Google (GOOGL, Financial) has introduced the Gemini Robotics On-Device, a new AI language model designed to operate offline on robotic devices. This model builds on the previously released Gemini Robotics cloud version, enhancing robots' control and responsiveness. Developers can use natural language prompts to fine-tune this model, improving human-machine interaction efficiency across various applications.
In internal tests, Gemini Robotics On-Device performs comparably to its cloud counterpart, excelling in various standard benchmarks compared to other local AI language models. Demonstrations show robots equipped with this model completing tasks like unzipping a backpack and folding clothes.
Initially designed for ALOHA robots, the model has been adapted for use with the Franka FR3 dual-arm robot and Apptronik's Apollo humanoid robot. The Franka FR3, in particular, showcases adaptability in unfamiliar environments, including assembling tasks on industrial conveyor belts.

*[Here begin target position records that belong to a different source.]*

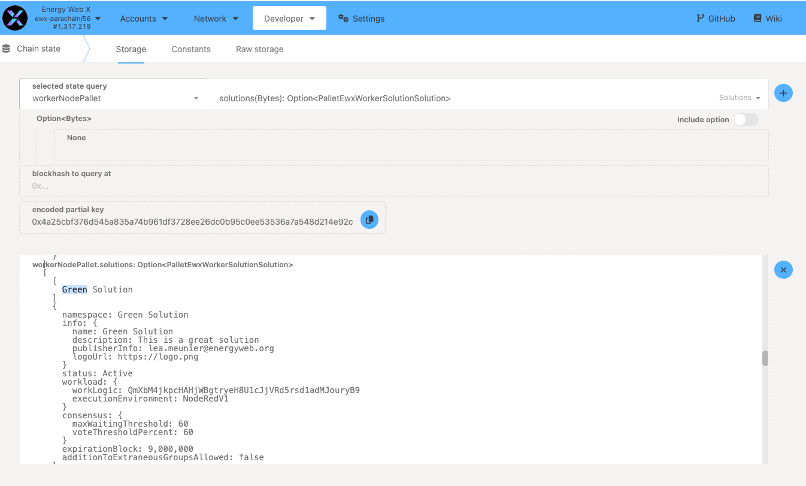The width and height of the screenshot is (806, 486).
Task: Switch to the Constants tab
Action: [191, 49]
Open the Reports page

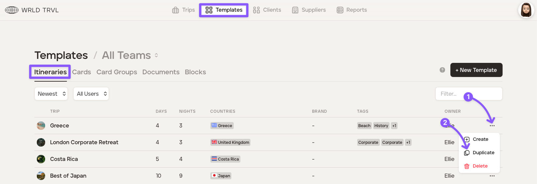352,10
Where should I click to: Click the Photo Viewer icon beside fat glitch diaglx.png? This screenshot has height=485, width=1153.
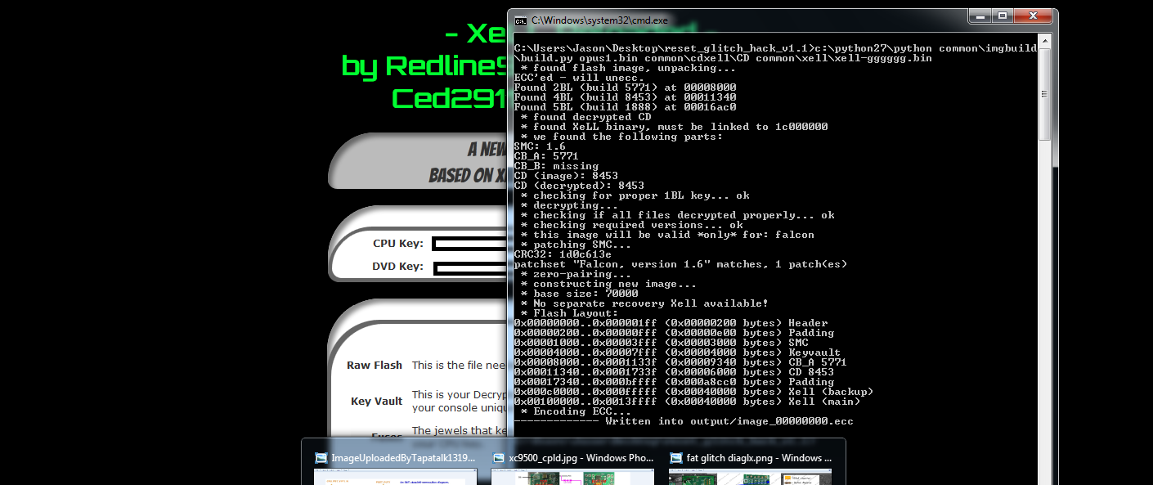pyautogui.click(x=675, y=458)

To support developers, Google DeepMind launched the Gemini Robotics SDK. Developers can train robots in new tasks using 50-100 demonstration operations in the MuJoCo simulator, accelerating training and deployment.
Other tech giants like NVIDIA (NVDA) and Hugging Face are also integrating AI models with robotics. NVIDIA is developing a foundational model platform for humanoid robots, while Hugging Face is working on open-source language models and datasets for robotics development.